Voltaire de Souza: A fila é outra

Esperança. Paciência. Tentativa.
É a xepa das vacinas.
Os cinquentões, mais uma vez, entram na fila.
Doraly dava um sorriso triste.
-Estou na fila desde os dezoito anos?
Ela se lembrava.
-Foi quando a Serena se casou.
Eram quatro irmãs.
-Eu fui ficando para trás.
Ao longo dos anos, os desapontamentos cresciam.
-Perdi oito anos com o Batista me enrolando.
O noivado não ia para diante.
Doraly tinha sido pioneira nos sites da internet.
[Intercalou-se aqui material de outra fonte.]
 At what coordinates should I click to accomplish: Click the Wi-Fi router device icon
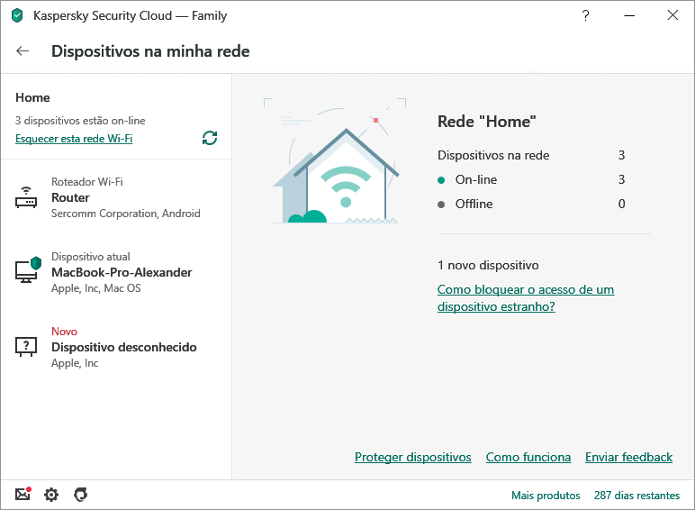tap(27, 198)
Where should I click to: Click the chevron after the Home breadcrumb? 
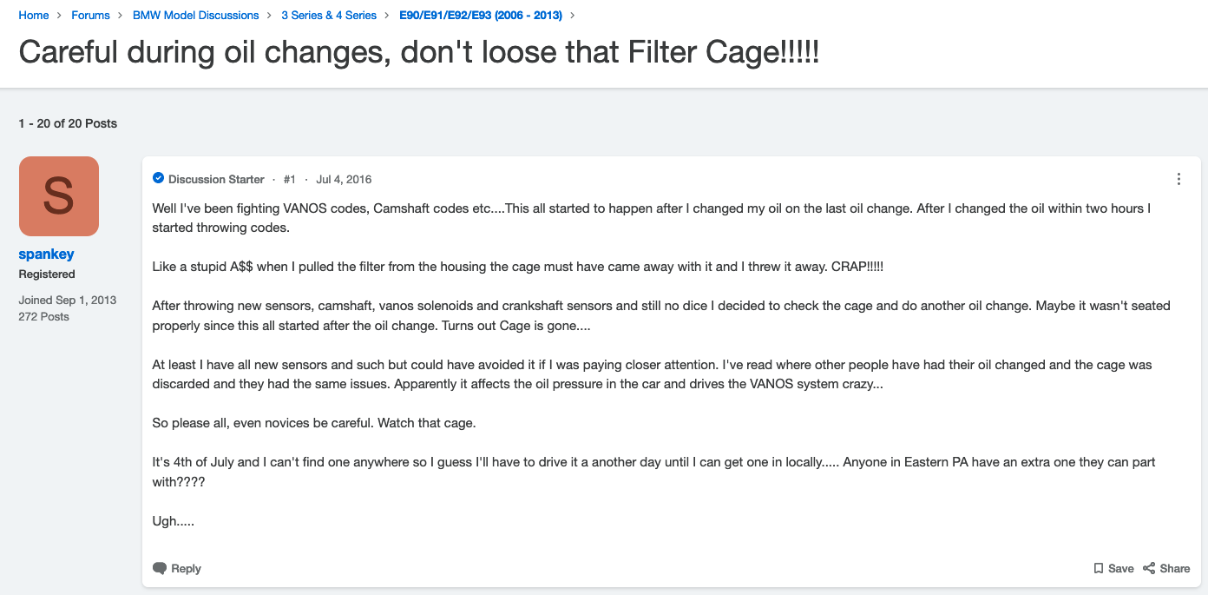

-Quanta enganação, meu Deus.
Um rapaz tinha sido simpático.
-Acabei emprestando cinco mil reais para ele.
Era para comprar uma moto.
-Então? Pegou a moto e sumiu pela estrada.
Doraly esperava a vez no posto de saúde.
-Quem sabe se não sobra uma vacinazinha.
Um senhor de cabelo branco pedia informações.
-É aqui que a gente se inscreve?
Doraly teve um susto.
-Batista? É você?
O ex-noivo ficou sem graça.
-Então? sabe como é?
O tapa arremessou para longe os óculos do aposentado.
A enfermeira chamou Doraly.
-E aquele senhor? Não ia se inscrever?
-Não. Entrou pensando que a fila era para dar prova de vida.
Sonhos se aposentam.
Mas o rancor continua na geladeira.
Leia mais (06/11/2021 – 10h00)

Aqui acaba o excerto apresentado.